MIT constrói a mais detalhada simulação do cosmos de sempre

Já podemos assistir à complexa simulação do universo em expansão — a culpa é de uma rede de supercomputadores

Uma rede de supercomputadores demorou seis meses a construir a complexa simulação do universo em expansão. Se ela tivesse sido processada por comuns computadores domésticos, levaria cerca de 2000 anos a concluir. Primeiras imagens já foram divulgadas.

A iniciativa foi conduzida Mark Vogelsberger, professor do Massachussetts Institute of Technology com extensa investigação realizada sobre o tema da matéria escura.

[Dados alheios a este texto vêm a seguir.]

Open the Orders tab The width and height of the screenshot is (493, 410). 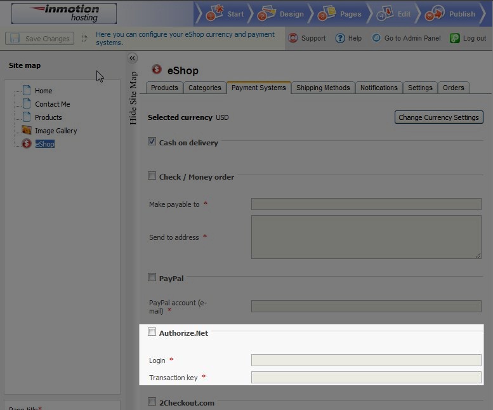point(453,88)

Sendo que conceitos como matéria escura e energia escura — respectivamente, matéria que não interage com a luz e energia que acelera a expansão do universo — ainda sofrem alguma resistência entre académicos, este género de modelos de simulação servem para confirmar se esta "matéria hipotética" convive com as leis físicas de formação de galáxias e condensação de gases. Esse parece ter sido o resultado, já que a simulação produziu morfologias de astros e galáxias quase indistinguíveis das verdadeiras e observáveis.

Ao contrário de cientistas de outros campos, não é possível aos astrofísicos conduzirem experiências em laboratório para confirmarem teorias. É essa a razão porque a construção destes modelos é levada tão a sério.

O modelo utilizado para esta última e mais ambiciosa simulação, o Illustris, foi um produto da colaboração entre o MIT e Harvard. Estes modelos correm apenas uma porção de cosmos, um cubo com 350 anos-luz de lado. Dentro desse cubo, os processadores vão aplicando leis da física ao universo em expansão imediatamente após o big bang, um período onde parece haver bastante consenso sobre a linearidade da interacção entre a matéria. É no momento da interacção entre nuvens de gases que surgem as maiores dúvidas, e onde os modelos parecem falhar. Isso também é um resultado em si, pois aponta um foco para os ponto fracos das teorias em vigor.

É possível visualizar resultados gráficos de simulações passadas no site oficial do Illustris. Embora a maior parte dos resultados desta mais recente simulação ainda não tenham sido tornados públicos, é possível consultar o paper de Mark Vogelsberger na última edição do journal Nature.